Currently, fitness facilities pay a per-class fee of $0.99 in Australian dollars ($0.91 U.S.); however, the Phonographic Performance Company of Australia Ltd. (PPCA) has proposed two options for increasing royalty payments to record labels and artists: a per-class charge of $31.67 AU ($29.16 U.S.); or a charge of $26.08 AU ($24.01 U.S.) per member, per month. In both instances, fitness facilities would be required to absorb the cost. “Either scenario would devastate the industry, and has serious implications for clubs in other countries, since PPCA sister organizations around the world may well decide to restructure their fees in a similar way,” said IHRSA president Joe Moore.

The PPCA is a nonprofit organization that seeks to deliver monies from recording licenses to record labels and Australian artists.

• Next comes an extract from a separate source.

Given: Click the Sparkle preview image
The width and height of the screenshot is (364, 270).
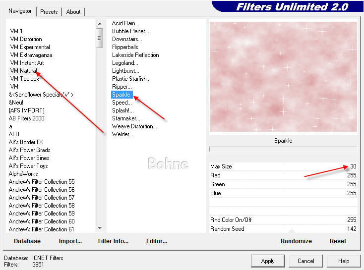Looking at the screenshot, I should click(x=283, y=77).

According to its website (, the “Fitness Class Tariff” is designed to reward labels and artists for their work. “In PPCA’s view, recorded music is an important aspect of many fitness classes,” states the website. “PPCA believes that the creators of recorded music (the artists and the record labels) should receive a fair and reasonable return for the use of their creative work when their music is played during fitness classes.” Australia’s Copyright Tribunal is currently investigating the topic.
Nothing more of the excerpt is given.